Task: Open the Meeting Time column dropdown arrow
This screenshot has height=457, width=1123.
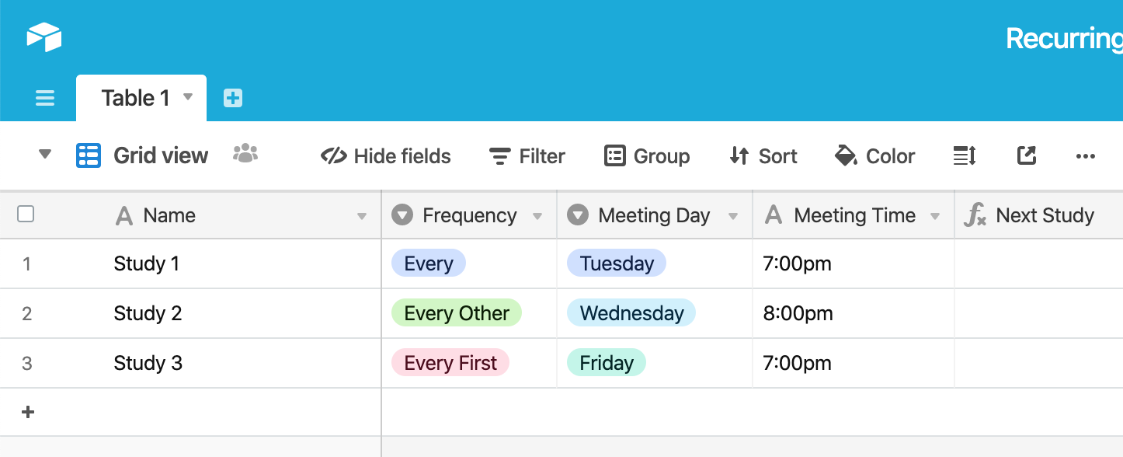Action: click(935, 216)
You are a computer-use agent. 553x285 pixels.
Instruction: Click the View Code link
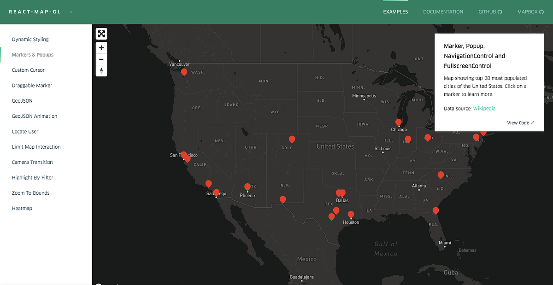tap(520, 122)
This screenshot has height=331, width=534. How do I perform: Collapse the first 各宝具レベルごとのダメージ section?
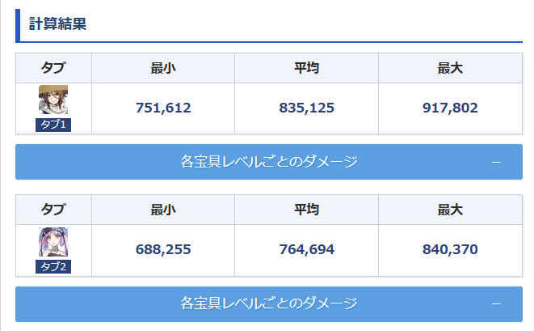click(x=269, y=163)
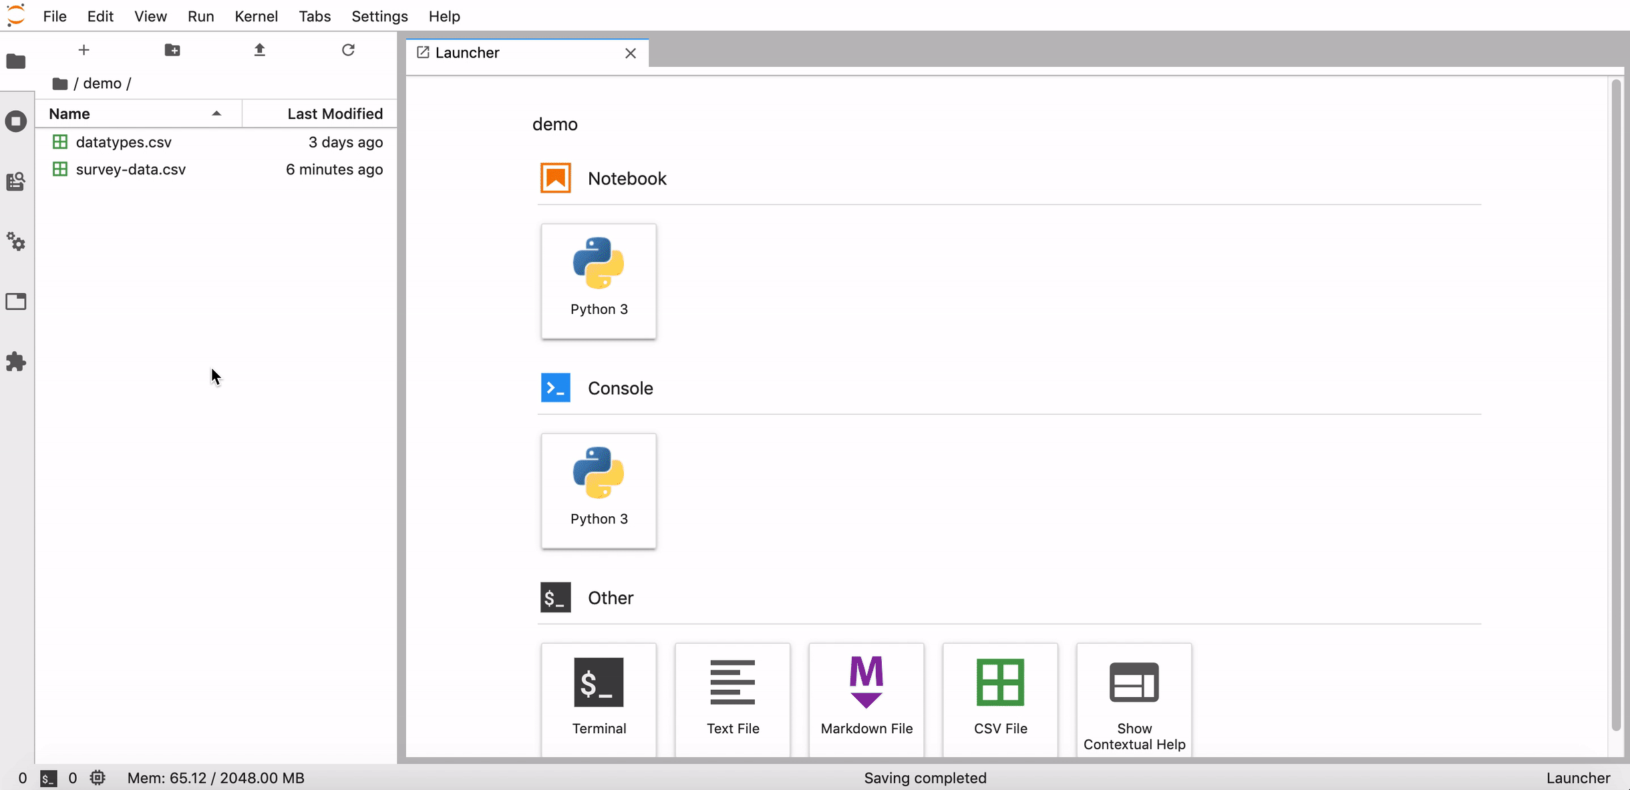Open the Property Inspector gears icon
1630x790 pixels.
point(16,242)
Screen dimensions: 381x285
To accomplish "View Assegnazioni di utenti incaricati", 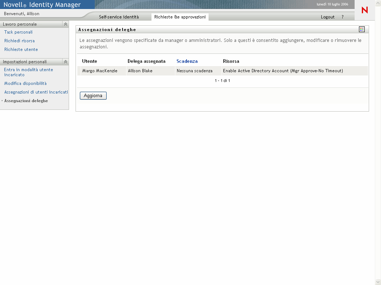I will [36, 92].
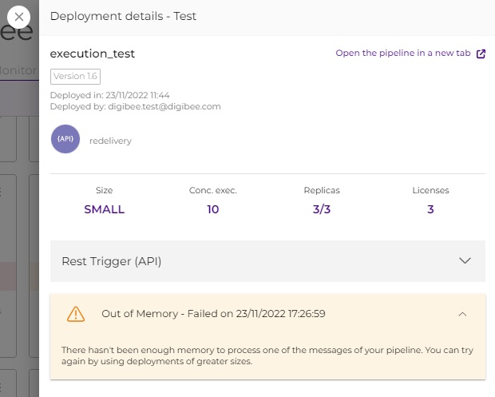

# Your objective:
Tally the lines in the rows above that contain the string "This", matching case exactly, and give only the number.

# Task response:
2